NGO rolls-out COVID-19 food relief, climate resilience intervention targeting 2,000 households
WISE’s Founder and Programme Director, Ms Olanike Olugboji, said in Kaduna on Wednesday that the interventions were designed to mitigate the impact of COVID-19 and climate change on food security.
Olugboji said that the integrated interventions would address the issue of COVID-19 awareness, good sanitation and hygiene practices, hunger, climate change and food security through smart agriculture.
She said that the COVID-19 emergency food relief distribution officially marked the inauguration of the NGO’s Food Bank initiative called WISE Food Hub, supported by Women Earth Alliance, California, U.S.A.
She identified the food items to include 120 bags of 50 kilogrammes of rice, 70 bags of beans, 100 cartons each of spaghetti and macaroni, as well as 2000 litres liquid soap and face masks.
She said that the items would be distributed through community-based women structure, adding that 10 community women leaders have been trained to serve as Food and Climate Resilience Crusaders for the project.
Olugboji said that each of the women would reach out to 100 vulnerable households, internally displaced persons and persons living with disabilities in their communities across 10 local government areas.
She said that the women have been trained to mobilse and empower their communities to become more informed about COVID-19, climate change and smart agriculture to combat food insecurity.

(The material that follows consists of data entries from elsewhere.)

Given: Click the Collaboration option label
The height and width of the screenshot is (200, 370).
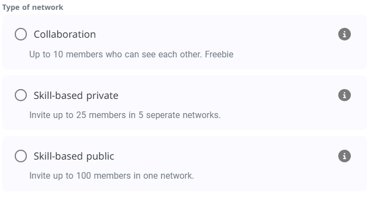Looking at the screenshot, I should tap(65, 34).
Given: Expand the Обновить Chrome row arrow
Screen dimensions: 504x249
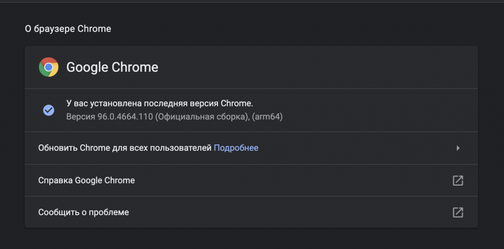Looking at the screenshot, I should click(458, 148).
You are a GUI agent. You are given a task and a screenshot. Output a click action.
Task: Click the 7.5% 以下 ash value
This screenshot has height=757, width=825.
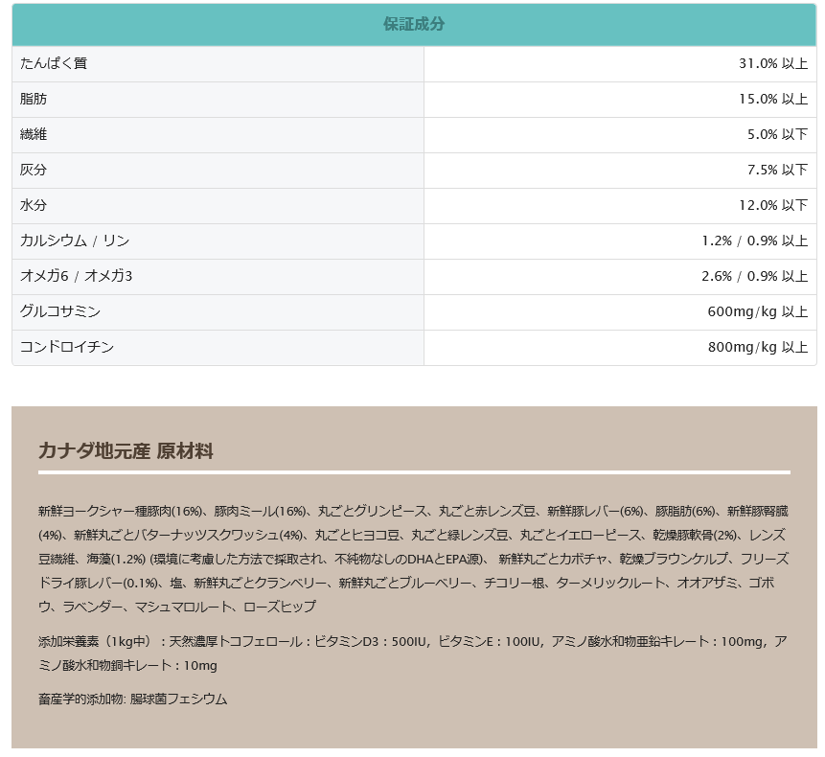pos(777,170)
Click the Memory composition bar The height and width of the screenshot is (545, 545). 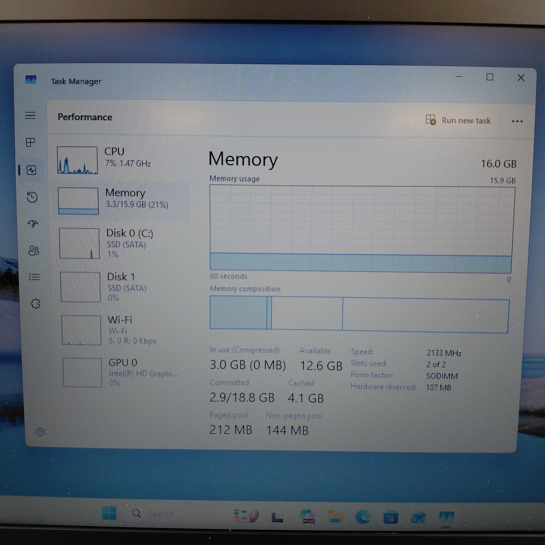click(x=359, y=314)
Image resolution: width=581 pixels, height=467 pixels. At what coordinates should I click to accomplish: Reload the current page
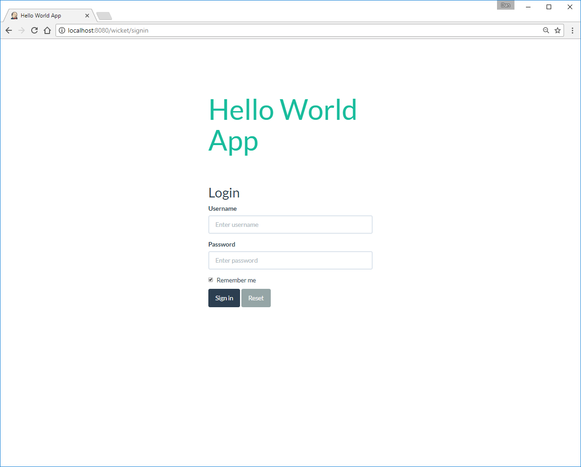coord(34,30)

“After the distribution of the food items to the beneficiaries, the Food and Climate Resilience Crusaders will step down the training to women in communities.
“After the training, the women will join the crusaders in creating awareness around CIVID-19 prevention, good hygiene practices and sustainable food production through smart agriculture while mitigating the impact of climate change.
“Households will be equipped with the needed skills to grow vegetables in their backyard as well as grow fruits and other food crops within available spaces in their homes and their immediate environment.
“Helping households to grow their own food is more sustainable than the usual one-off food distribution that will not guarantee consistent access to food by poor households,” programme director said.
She explained that the COVID-19 emergency food relief and climate resilience initiative was an expansion from the two earlier interventions that benefited 180 households to increase their resilience to hunger.
Olugboji said that under the WISE Food Hub, the NGO would partner with individuals, corporate organisations, and restaurants to provide food to poor and vulnerable households.
“We are looking at how we can provide daily meals to poor people, by collecting food support from individuals, corporate organisations and restaurants, and channel them to those who need them,” she said.
One of the food and climate change crusaders, Mr Risikat Mohammed, Executive Director, Women with Disability Self Reliance Foundation, commended WISE for the initiative.
Mohammed said that the initiative would significantly increase persons with disability household’s resilience to hunger, particularly this festive season.
Also, Mrs Ladi Bonat, Coordinator, Women of Vision Development Initiative, said that the intervention would increase community consciousness about COVID-19 preventive measures, climate change and household’s food security.
Another crusader, Mrs Asibi Hassan, Coordinator, Sabon Gari Peace Women Multipurpose Cooperative Society, said that the smart agriculture practices would provide food for the family and empower women financially.